Mirta Rodríguez López (50 años, natural de Llanterio, en Boal), sonríe para saludar. Tiene la alegría y emoción "metida en el cuerpo" desde que la nombraron guisandera de Asturias y desde que recogió el reconocimiento "de manos de mujeres que admiro mucho". 

Esta vez, no está vestida de fiesta, como lo estaba en el acto de entrega del título, sino con su camisa de guisandera, en su restaurante y hotel, ese escenario donde vio crecer su autoestima, capacidad de trabajo y talento. "Yo no era profesional de la cocina, quiero decir que no estudié cocina, lo que sí sé hacer son las recetas de siempre", advierte. 

Es boalesa y al hablar de sus padres, que mantuvieron viva una ganadería en Llanteiro, se emociona. Brotan las lágrimas y Mirta Rodríguez detiene la conversión. "Recuerdo que teníamos que cruzar el río Navia para ir al colegio, en Boal", informa. El pueblo del que es originaria, donde hoy "no vive nadie", está al otro lado del margen del río, pero pertenece por jurisdicción a Boal. 

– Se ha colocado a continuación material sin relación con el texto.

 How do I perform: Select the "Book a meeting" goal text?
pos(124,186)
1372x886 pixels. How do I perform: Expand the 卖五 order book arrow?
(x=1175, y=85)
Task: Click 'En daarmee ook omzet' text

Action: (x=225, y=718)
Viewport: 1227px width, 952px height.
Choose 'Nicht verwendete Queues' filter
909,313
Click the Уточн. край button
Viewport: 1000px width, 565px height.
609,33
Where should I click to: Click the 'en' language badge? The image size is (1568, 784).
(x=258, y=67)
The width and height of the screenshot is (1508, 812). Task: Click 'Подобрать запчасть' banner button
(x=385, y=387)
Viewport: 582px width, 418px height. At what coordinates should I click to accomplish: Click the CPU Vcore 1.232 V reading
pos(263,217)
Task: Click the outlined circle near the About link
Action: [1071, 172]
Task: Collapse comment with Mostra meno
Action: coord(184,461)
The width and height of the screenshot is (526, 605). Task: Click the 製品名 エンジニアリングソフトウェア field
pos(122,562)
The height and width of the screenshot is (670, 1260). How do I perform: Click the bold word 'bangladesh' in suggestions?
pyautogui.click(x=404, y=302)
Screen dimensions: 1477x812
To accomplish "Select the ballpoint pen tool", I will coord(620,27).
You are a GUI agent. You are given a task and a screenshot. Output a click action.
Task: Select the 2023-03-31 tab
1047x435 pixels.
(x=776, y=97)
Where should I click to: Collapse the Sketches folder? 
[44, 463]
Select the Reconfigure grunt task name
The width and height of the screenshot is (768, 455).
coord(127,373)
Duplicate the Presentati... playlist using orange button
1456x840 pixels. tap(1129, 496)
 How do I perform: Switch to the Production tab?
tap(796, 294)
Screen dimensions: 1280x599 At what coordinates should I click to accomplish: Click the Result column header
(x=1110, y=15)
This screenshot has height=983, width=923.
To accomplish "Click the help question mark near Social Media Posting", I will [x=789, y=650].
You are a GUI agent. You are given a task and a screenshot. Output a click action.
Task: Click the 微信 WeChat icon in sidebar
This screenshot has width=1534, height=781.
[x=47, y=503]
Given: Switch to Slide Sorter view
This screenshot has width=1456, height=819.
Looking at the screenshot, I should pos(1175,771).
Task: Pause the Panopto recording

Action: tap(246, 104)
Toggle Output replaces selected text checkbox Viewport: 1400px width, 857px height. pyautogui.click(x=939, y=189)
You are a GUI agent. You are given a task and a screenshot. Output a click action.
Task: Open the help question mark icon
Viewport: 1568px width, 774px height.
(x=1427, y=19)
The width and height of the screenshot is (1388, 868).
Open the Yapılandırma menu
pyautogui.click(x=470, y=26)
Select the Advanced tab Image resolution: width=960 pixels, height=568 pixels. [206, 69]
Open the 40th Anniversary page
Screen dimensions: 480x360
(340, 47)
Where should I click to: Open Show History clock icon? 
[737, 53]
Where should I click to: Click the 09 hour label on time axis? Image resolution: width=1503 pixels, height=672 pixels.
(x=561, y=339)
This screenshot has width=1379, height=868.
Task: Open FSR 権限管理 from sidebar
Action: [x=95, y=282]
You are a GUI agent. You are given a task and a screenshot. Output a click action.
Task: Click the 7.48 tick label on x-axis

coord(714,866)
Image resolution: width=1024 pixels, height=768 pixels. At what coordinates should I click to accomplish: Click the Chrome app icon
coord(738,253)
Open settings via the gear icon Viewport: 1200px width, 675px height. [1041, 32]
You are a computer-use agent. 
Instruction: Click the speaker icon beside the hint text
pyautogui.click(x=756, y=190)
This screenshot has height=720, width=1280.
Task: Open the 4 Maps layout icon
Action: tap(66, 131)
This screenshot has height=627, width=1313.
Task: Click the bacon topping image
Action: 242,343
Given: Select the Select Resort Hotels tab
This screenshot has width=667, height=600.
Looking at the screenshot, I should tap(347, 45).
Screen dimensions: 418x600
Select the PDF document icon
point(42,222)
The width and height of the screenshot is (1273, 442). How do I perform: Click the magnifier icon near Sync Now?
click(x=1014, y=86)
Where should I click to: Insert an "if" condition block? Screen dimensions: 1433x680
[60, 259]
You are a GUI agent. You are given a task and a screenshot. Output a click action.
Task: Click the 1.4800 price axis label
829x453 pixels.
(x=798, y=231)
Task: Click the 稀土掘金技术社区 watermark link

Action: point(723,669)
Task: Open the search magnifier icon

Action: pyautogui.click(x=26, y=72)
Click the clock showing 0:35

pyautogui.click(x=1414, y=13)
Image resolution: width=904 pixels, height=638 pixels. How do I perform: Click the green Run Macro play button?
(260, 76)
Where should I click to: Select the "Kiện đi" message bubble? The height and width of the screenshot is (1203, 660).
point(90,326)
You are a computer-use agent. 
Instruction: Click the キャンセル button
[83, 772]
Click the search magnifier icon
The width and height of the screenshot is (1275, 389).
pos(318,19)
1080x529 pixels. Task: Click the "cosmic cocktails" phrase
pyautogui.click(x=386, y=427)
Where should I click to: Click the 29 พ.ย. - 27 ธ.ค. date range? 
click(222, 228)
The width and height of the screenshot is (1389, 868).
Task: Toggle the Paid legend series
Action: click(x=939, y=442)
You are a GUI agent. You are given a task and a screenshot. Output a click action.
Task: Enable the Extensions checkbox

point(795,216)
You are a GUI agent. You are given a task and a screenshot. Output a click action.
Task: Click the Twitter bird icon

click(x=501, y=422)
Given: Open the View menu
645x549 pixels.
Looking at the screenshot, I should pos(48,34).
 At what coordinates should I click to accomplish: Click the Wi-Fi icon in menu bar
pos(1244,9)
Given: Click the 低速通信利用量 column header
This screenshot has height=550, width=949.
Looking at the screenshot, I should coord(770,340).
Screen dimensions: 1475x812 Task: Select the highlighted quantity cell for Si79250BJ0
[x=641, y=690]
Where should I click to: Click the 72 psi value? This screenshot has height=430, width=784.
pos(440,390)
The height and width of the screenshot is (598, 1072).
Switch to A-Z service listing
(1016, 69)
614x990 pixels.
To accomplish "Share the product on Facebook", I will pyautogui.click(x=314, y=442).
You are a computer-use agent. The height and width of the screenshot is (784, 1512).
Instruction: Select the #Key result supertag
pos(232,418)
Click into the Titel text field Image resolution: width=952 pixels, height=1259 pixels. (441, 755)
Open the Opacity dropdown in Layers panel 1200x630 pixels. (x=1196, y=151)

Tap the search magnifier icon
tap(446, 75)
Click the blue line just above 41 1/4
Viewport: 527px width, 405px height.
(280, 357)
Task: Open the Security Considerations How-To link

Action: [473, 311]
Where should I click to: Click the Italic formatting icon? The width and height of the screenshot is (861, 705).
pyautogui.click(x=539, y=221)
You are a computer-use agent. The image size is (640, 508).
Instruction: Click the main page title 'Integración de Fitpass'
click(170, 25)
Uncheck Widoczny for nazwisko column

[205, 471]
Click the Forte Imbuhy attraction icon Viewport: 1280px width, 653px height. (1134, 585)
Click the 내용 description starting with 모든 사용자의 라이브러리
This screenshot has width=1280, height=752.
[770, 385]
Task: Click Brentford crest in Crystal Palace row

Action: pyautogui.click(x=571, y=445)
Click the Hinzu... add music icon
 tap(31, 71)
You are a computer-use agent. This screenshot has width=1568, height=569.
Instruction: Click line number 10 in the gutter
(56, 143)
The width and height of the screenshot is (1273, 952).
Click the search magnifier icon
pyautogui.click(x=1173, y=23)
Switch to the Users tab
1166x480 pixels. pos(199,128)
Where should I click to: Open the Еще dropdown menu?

Mirta abandonó pronto aquel hogar para hacer otro en Villayón, de donde es su marido, Santiago Otero. Se casó con 18 años y, dice, en la casa de sus suegros empezó a apasionarse por algo: la cocina. "La recuerdo como un lugar donde siempre había mucha gente; en las fiestas había que hacer mucha comida", apunta. Y allí estaba Mirta Rodríguez atenta a lo que ocurría, aprendiendo sin saberlo ni pretenderlo de un oficio con el hoy no solo se gana el pan, también tiene, gracias a él, un prestigio social. "Al final me gusta cocinar las recetas de antes y ese es mi gran secreto", confiesa mientras pasea con el salón donde se sirven las comidas en El Torneiro de Villayón. Todo está debidamente ordenado. Todo luce orquestado para hacer pasar un buen rato al comensal. Vistas a las sierras de Villayón, paisaje verde del asturiano y mucho mimo en los fogones. "Lo que observo es que ahora no se cocina porque la cocina necesita tiempo. Yo siempre digo a mis clientes: ‘esto lo puedes hacer tú’, pero, claro, hace falta lo que no hay, tiempo". 

La guisandera de Villayón, en los fogones.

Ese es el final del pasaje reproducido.